Liberto Absentini intuyó que los clips de su oficina podían servir para algo más que sacarse las cerillas de los oídos. Lo pensó el mismo día que el médico de empresa le diagnosticó una pequeña perforación en su tímpano derecho provocado por el reiterado uso de la punta de un clip para sacarse el cerumen. Desde ese momento decidió invertir el tiempo que dedicaba a la extracción de cera a enganchar un clip con otro.
El primer día hizo una cadena de clips de casi dos metros; no tuvo ni más cajas de clips ni tiempo en su trabajo para hacerla más larga. Al día siguiente cursó un pedido de material de oficina, donde, entre otras cosas, solicitaba veinte cajas de quinientos clips cada una. Se llevó el trabajo a casa, es decir, los clips. A la semana volvió a pedir otras veinte cajas, que recibió a la mañana siguiente junto con la visita del jefe de compras de la empresa. Como pudo, le hizo creer que aquella cantidad de clips era necesaria para los dossiers que se entregarían en la inminente junta de accionistas. Gastó el contenido de esas otras veinte cajas.
En su piso descansaba una boa metálica de más de ochocientos metros de largo. Liberto se sentía más satisfecho de aquello que de los resultados de su trabajo como técnico de contabilidad, así que comunicó a la empresa su baja voluntaria, e invirtió todos sus ahorros en comprar cajas de clips y una extensión enorme de terreno yermo en medio de la nada más absoluta. Perfeccionó su manejo de los clips hasta crear una auténtica ingeniería clipera, que le permitió superar las simples cadenas y abordar construcciones más complejas y audaces. Al cabo de seis meses tenía el diseño de una ciudad de clips, perfectamente desarrollada en planos, cuya ejecución se convirtió a partir de entonces en el leitmotiv de su vida.
Treinta años después, Liberto paseaba entre los edificios de clips de su ciudad, a la que bautizó como Liberclip. Varias manzanas de edificios, un ayuntamiento, un par de puentes sobre sendos arroyuelos que surcaban el antiguo terreno y las dos construcciones de las que se sentía más orgulloso, un rascacielos enorme y la gran catedral. Todo hecho con clips, engarzados con pericia, todos encadenados entre sí. En el centro de aquella fabulosa ciudad metálica, un monumento conmemorativo de la fundación de la misma realizado con la primera cadena de dos metros que hizo en su oficina. Liberto, fundador y único ciudadano de Liberclip, se sentaba en su mecedora de clips a contemplar su obra, una ciudad solo para él, que cifraba su concepto de la libertad y colmaba su anhelo de independencia. También saciaba su sed subterránea de poder absoluto. Allí era libre, en aquel espacio no dependía de nadie, ni nadie lo hacía de él. Tan es así, que se autoabastecía con su propia huerta, sus animales para carne y un lago artificial que construyó como piscifactoría. Controlaba su vida, era dueño de su existencia. A diferencia de los clips, no se sentía encadenado a nada ni nadie. Era absolutamente feliz porque su nombre por fin se había hecho realidad, se veía como un hombre libre.
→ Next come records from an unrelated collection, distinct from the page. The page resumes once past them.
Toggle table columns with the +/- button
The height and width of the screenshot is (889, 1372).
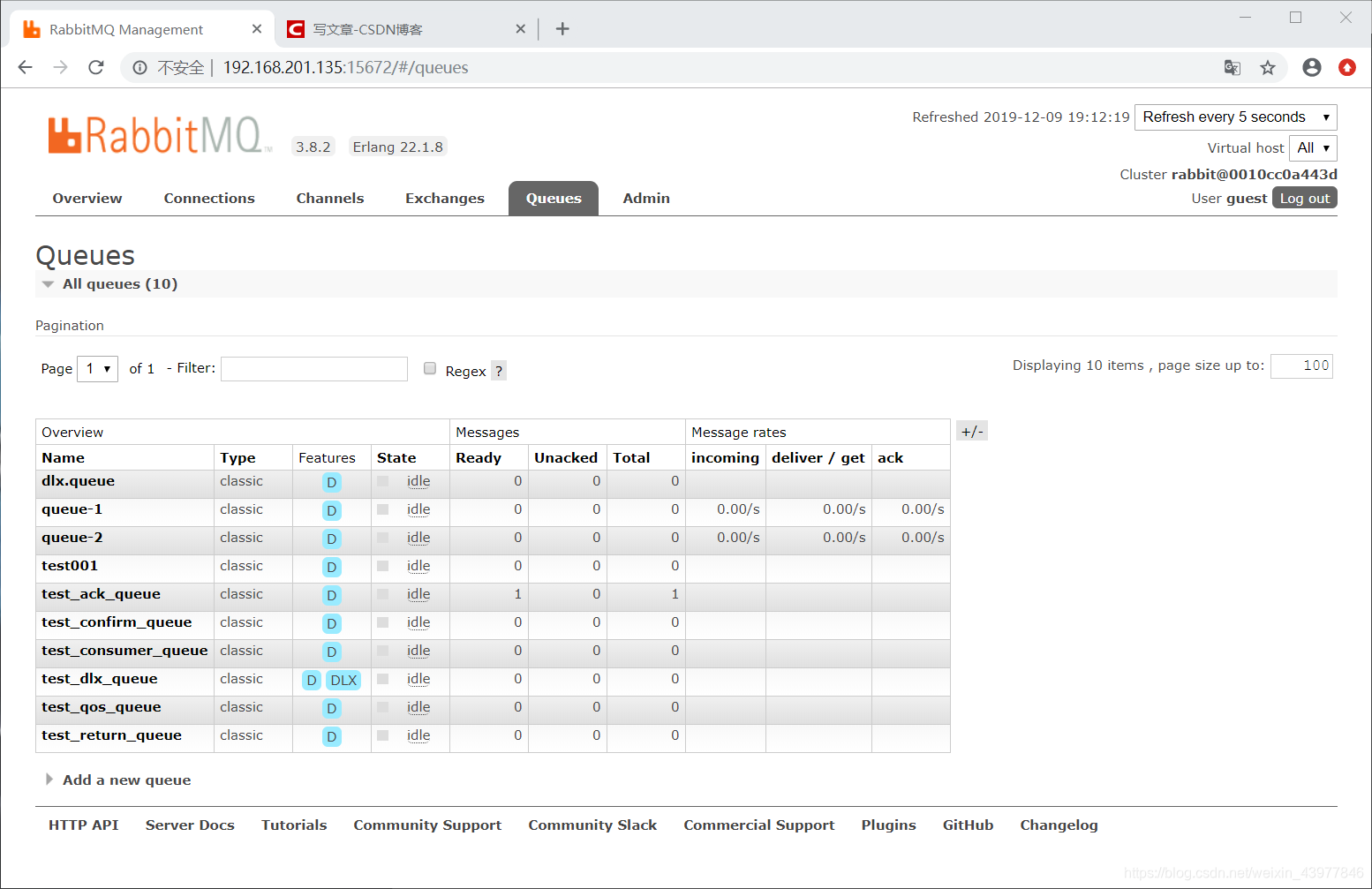point(972,432)
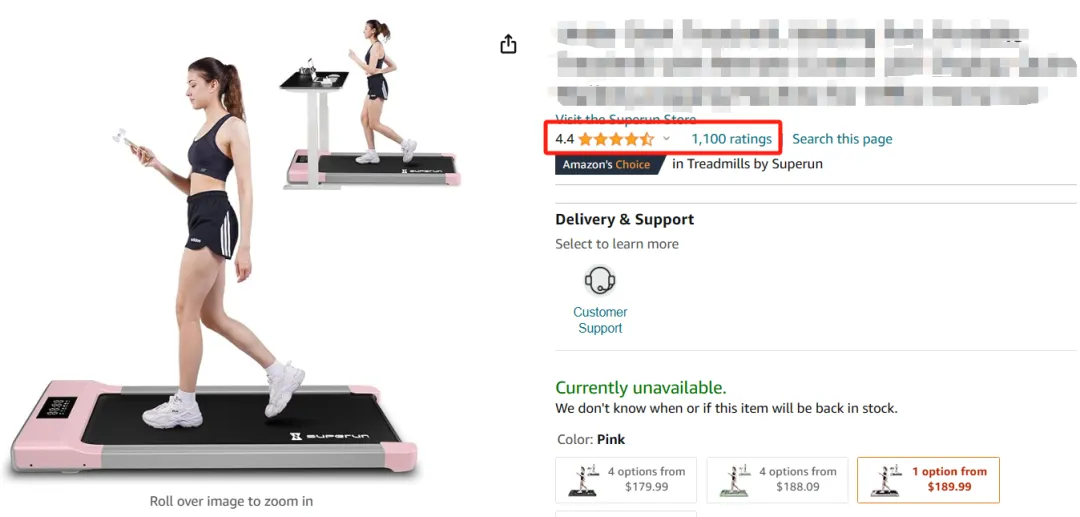Visit the Superun Store link
1080x517 pixels.
[x=625, y=119]
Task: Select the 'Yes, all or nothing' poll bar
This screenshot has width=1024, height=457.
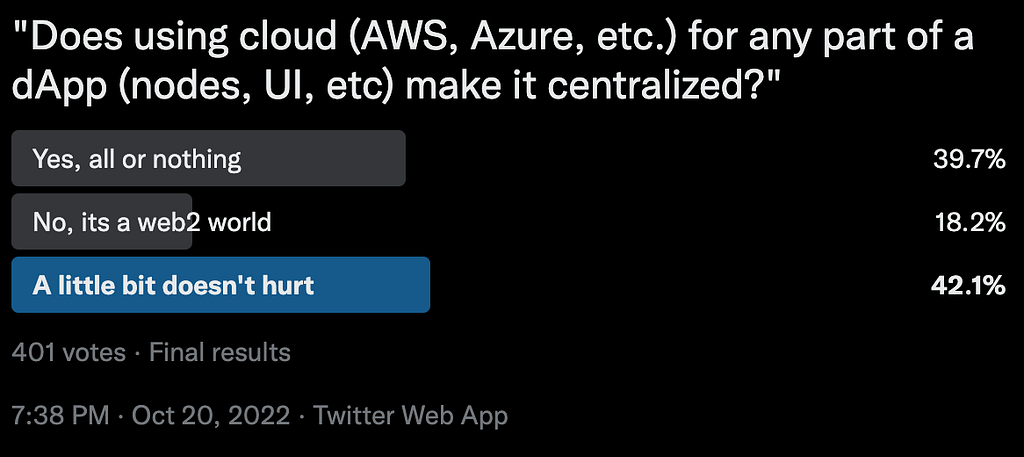Action: click(x=208, y=158)
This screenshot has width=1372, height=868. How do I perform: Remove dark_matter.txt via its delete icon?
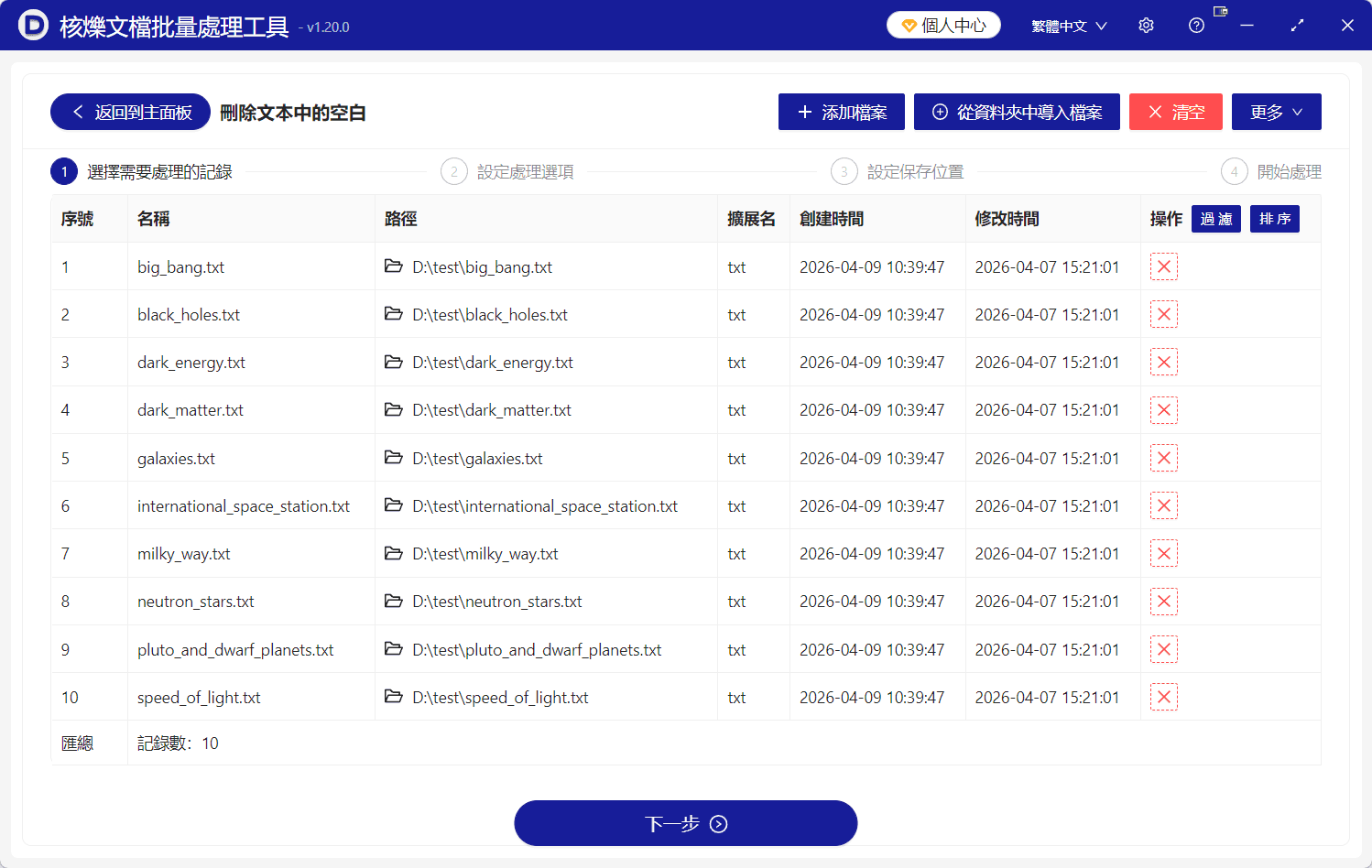1163,410
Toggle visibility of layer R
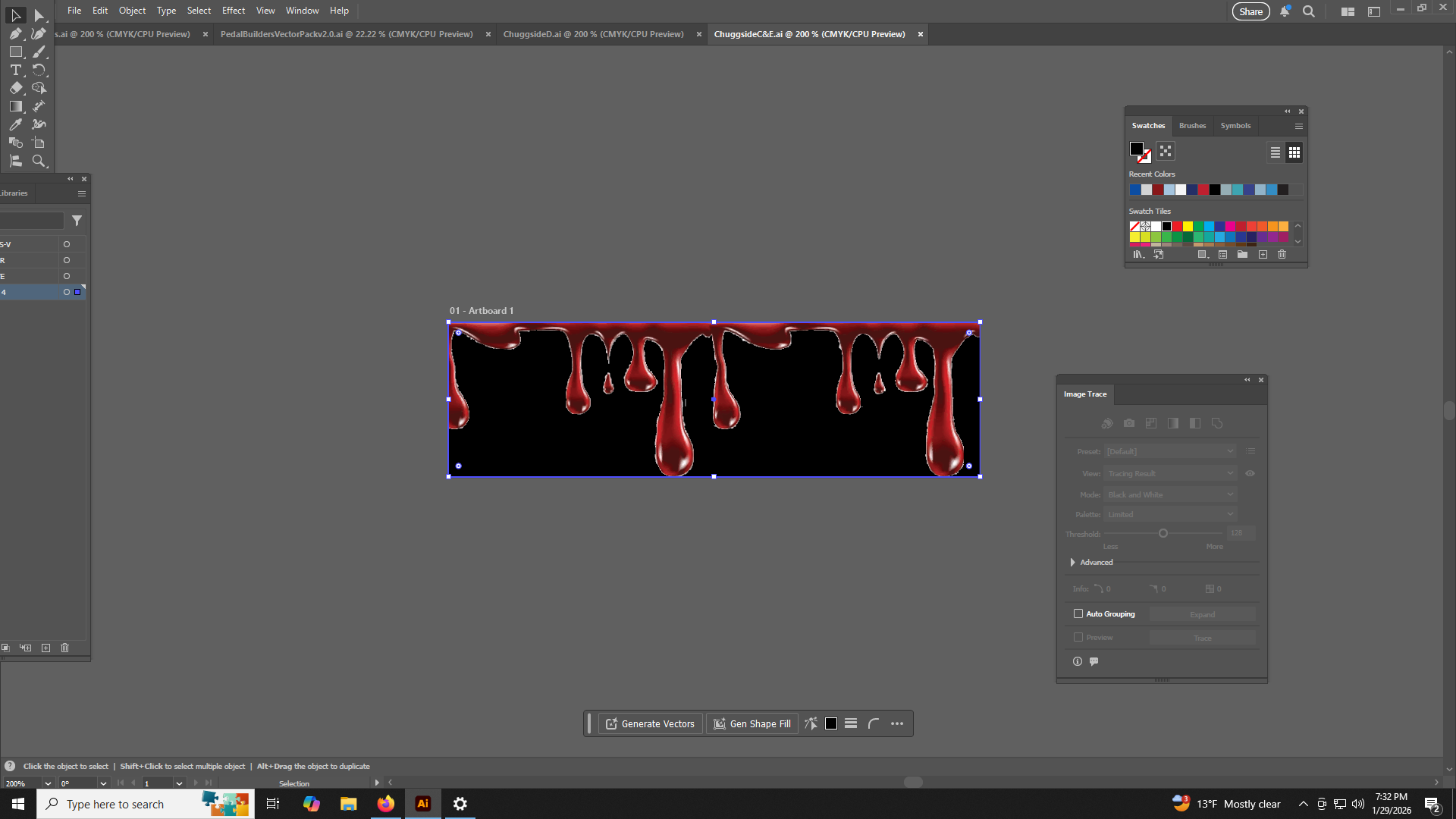The height and width of the screenshot is (819, 1456). pos(67,260)
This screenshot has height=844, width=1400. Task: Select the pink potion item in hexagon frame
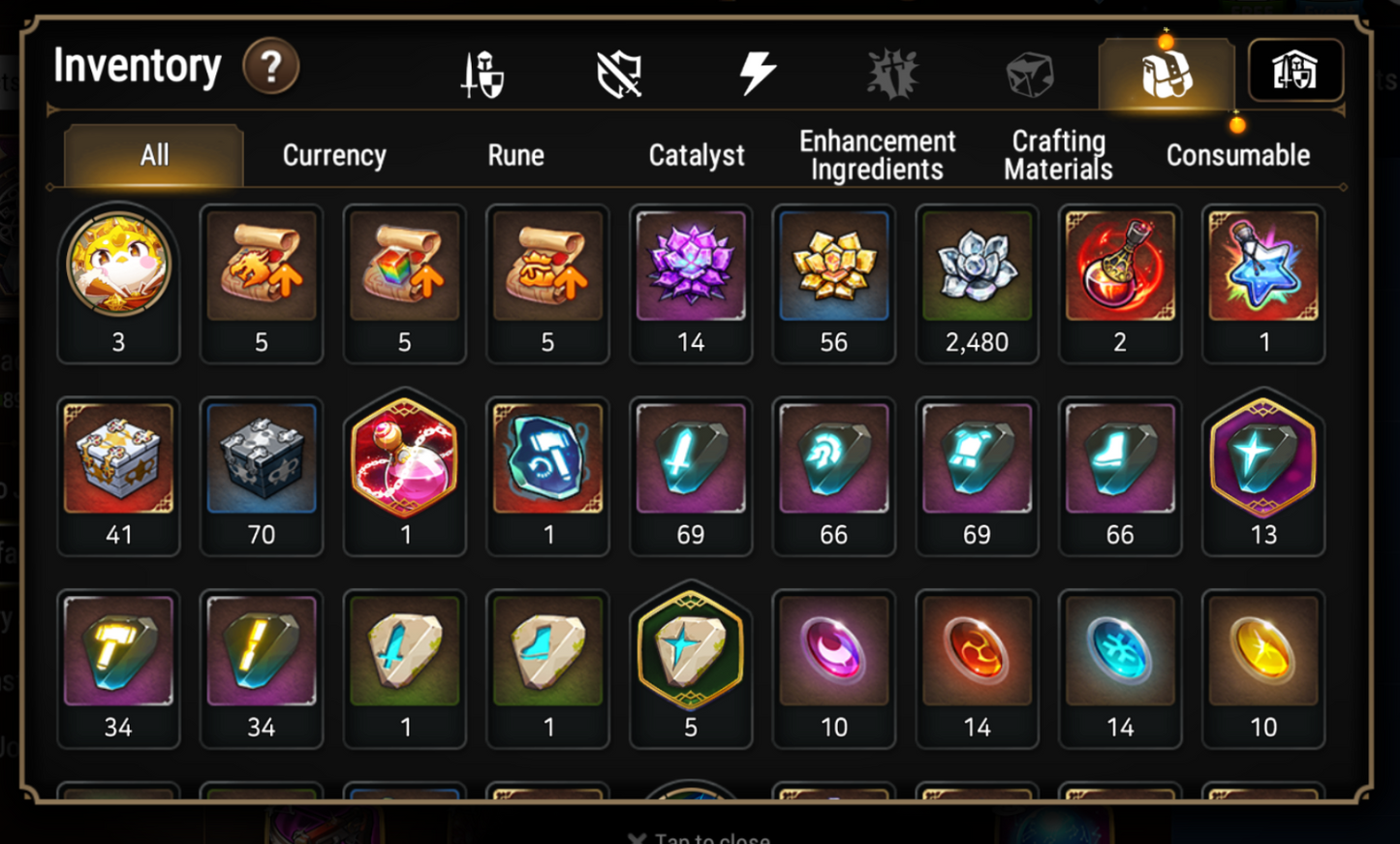405,476
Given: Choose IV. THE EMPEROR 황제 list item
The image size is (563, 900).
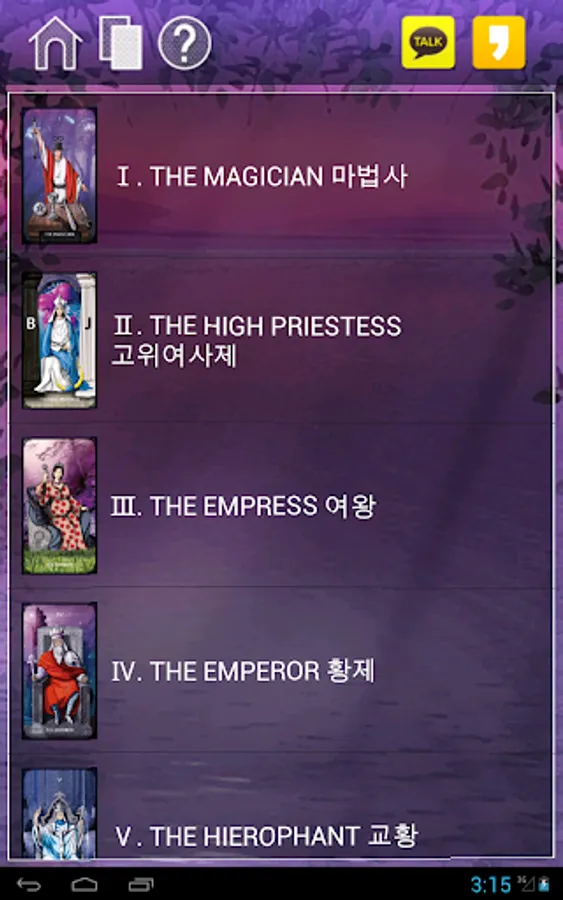Looking at the screenshot, I should tap(281, 670).
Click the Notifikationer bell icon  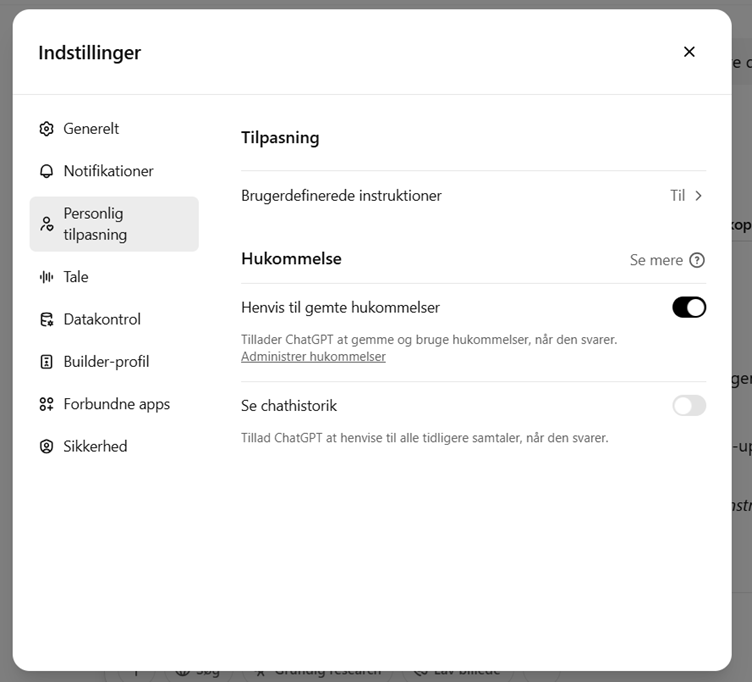coord(46,171)
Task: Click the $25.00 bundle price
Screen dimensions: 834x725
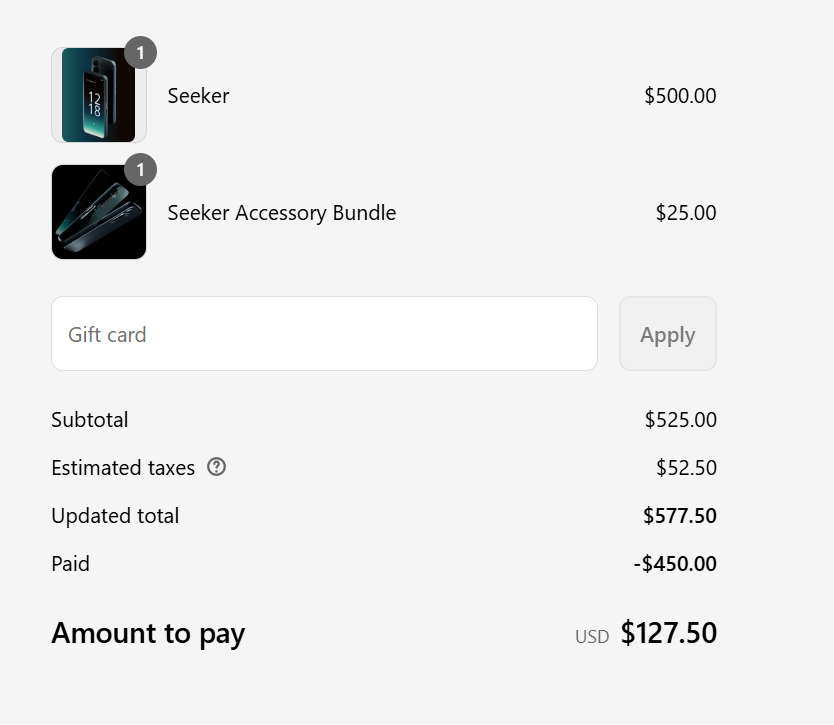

Una mañana, sin embargo, Liberto no estuvo libre de un atroz picor en su oído derecho a causa de las cerillas acumuladas. Utilizó la punta de un clip para rascarse durante minutos con un placer obsceno que cortó un agudo dolor. Dos semanas más tarde murió a causa de una terrible infección que se extendió por todo su organismo desde el tímpano derecho perforado. Una infección en cadena que acabó por tumbarlo cuando intentaba pedir auxilio en aquella soledad absoluta. Cayó fulminado en el centro de su ciudad, a los pies del monumento fundacional. Allí, en un intento desesperado por aferrarse a la existencia, tiró del clip que remataba la cadena primigenia de dos metros provocando que ese eslabón tirara del siguiente y así sucesivamente hasta que todos los edificios se vinieron abajo en pocos minutos. Liberclip quedó convertida en una descomunal e informe montaña de clips bajo la que yacía sin vida alguien que creyó poder vivir sin cadenas.